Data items
- - - - - - -

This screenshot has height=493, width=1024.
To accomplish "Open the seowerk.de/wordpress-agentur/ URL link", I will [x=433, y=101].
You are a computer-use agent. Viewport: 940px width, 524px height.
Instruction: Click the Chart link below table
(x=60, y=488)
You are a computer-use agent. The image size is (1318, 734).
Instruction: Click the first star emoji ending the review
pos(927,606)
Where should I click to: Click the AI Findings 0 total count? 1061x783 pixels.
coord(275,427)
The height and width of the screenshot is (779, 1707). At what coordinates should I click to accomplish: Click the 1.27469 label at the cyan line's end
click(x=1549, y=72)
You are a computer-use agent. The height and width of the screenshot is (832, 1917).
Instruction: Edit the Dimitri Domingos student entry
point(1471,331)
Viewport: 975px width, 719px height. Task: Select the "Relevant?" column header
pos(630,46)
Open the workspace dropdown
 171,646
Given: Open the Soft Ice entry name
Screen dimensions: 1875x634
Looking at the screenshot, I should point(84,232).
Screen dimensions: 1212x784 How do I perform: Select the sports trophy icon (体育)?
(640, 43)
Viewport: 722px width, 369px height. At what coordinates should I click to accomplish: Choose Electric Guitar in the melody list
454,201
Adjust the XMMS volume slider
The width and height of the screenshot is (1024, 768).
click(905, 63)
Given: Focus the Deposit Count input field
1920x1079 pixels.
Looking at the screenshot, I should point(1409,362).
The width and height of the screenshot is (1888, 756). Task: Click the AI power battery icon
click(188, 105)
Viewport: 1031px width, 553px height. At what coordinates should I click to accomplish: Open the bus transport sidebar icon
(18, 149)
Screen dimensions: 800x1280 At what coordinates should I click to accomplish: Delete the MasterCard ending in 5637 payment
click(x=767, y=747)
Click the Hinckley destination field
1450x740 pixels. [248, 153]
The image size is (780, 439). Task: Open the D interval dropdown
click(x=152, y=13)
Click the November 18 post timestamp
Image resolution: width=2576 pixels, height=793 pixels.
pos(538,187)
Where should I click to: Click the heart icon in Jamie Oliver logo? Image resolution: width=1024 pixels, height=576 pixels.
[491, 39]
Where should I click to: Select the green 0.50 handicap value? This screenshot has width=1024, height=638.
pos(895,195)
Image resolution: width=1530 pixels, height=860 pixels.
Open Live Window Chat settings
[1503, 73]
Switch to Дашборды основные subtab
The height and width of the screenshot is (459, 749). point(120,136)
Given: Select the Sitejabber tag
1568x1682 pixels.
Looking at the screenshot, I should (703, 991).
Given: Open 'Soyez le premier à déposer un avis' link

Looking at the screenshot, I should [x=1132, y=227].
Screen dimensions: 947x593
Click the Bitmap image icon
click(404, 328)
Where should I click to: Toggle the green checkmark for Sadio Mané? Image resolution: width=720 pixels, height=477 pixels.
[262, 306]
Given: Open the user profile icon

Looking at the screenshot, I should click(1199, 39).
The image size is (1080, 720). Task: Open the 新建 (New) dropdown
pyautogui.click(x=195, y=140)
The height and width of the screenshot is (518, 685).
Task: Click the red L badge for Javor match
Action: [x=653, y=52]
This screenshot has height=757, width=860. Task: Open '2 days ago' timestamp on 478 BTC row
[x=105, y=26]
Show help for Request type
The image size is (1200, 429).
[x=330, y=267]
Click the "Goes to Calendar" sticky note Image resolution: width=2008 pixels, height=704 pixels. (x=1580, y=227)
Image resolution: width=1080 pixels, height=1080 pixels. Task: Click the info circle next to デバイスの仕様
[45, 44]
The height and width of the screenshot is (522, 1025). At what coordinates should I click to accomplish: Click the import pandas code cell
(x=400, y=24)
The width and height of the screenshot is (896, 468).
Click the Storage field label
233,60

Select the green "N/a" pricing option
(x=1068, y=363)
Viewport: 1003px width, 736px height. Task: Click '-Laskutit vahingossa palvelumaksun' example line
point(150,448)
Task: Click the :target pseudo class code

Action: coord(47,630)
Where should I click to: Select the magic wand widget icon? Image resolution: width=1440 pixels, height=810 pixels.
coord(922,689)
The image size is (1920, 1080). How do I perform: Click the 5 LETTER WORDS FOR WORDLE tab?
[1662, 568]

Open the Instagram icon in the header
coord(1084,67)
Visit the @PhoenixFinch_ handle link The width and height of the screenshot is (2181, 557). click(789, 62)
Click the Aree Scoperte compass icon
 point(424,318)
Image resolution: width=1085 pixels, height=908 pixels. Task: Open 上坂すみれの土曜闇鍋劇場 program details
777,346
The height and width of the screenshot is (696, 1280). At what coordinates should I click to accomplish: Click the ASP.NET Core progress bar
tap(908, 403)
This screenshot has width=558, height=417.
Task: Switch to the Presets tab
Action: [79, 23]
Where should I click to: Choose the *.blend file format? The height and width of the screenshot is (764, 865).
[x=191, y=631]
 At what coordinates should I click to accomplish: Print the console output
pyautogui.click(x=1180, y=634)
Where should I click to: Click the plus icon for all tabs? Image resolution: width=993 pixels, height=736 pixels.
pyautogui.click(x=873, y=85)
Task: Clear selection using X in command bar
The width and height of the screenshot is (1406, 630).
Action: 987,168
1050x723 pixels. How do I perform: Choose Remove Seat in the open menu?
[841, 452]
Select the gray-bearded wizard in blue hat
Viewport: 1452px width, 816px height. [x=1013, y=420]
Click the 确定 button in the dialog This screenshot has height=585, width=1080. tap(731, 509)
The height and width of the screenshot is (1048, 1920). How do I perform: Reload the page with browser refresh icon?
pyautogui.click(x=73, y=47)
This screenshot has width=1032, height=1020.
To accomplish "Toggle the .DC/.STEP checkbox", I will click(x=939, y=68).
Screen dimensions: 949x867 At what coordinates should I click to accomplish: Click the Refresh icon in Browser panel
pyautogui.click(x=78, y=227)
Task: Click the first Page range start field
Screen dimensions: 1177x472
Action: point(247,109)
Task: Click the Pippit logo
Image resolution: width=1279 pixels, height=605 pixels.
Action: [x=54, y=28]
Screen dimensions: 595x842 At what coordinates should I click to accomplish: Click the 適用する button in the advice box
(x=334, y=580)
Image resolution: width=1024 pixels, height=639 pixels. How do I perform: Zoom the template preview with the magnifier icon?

- - - - - - -

• _Task to complete_: Repeat the entries above exactly, beginning at their first line and ending with the line that contains "You are a computer-use agent. The image", with nothing added.

• _Response to the exercise_:
This screenshot has height=493, width=1024.
To accomplish "Open the seowerk.de/wordpress-agentur/ URL link", I will [x=433, y=101].
You are a computer-use agent. Viewport: 940px width, 524px height.
Instruction: Click the Chart link below table
(x=60, y=488)
You are a computer-use agent. The image size is (1318, 734).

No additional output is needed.